Copy the passage below about programmers testing their own code, reproducing it in full and word for word.

Passage —

◇ ◇ ◇ ◇ ◇

Try testing other peoples code and when you come across a very obvious bug and you cannot understand how the programmer missed it, you will find more motivation to test.
Nothing can take the place of QA testing but I find that performing my own simplistic tests saves everyone involved time.
Nuff said.
If you are testing your own code, you're doing it wrong.
You said it best:
It is so boring and un-stimulating that I usually skip it entirely, pass the testing off to someone else...
My work has an entire department of software test engineers, many of whom can't write a line of code (non-automated testing, obviously). The best testers we have are the ones who think like users and aren't biased by their inner-geekness.
I'm pretty sure authors don't proof their own work, so why would it be different for people who write thousands of lines of hard to read text on a computer screen for 8-12 hours a day?

◇ ◇ ◇ ◇ ◇

Data block —
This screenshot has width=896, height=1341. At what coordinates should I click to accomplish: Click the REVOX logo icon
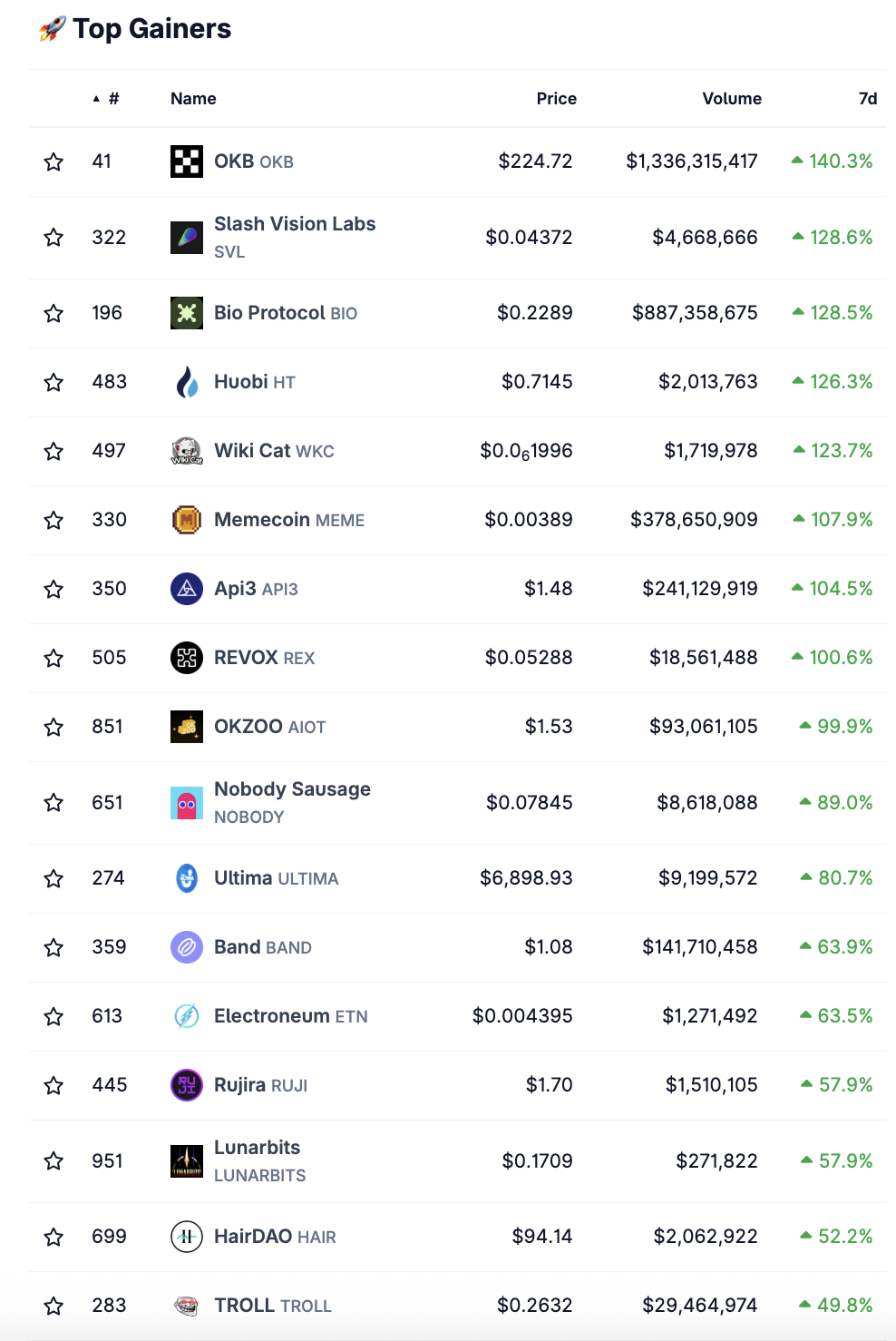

◇ ◇ ◇ ◇ ◇

The reply —
Try testing other peoples code and when you come across a very obvious bug and you cannot understand how the programmer missed it, you will find more motivation to test.
Nothing can take the place of QA testing but I find that performing my own simplistic tests saves everyone involved time.
Nuff said.
If you are testing your own code, you're doing it wrong.
You said it best:
It is so boring and un-stimulating that I usually skip it entirely, pass the testing off to someone else...
My work has an entire department of software test engineers, many of whom can't write a line of code (non-automated testing, obviously). The best testers we have are the ones who think like users and aren't biased by their inner-geekness.
I'm pretty sure authors don't proof their own work, so why would it be different for people who write thousands of lines of hard to read text on a computer screen for 8-12 hours a day?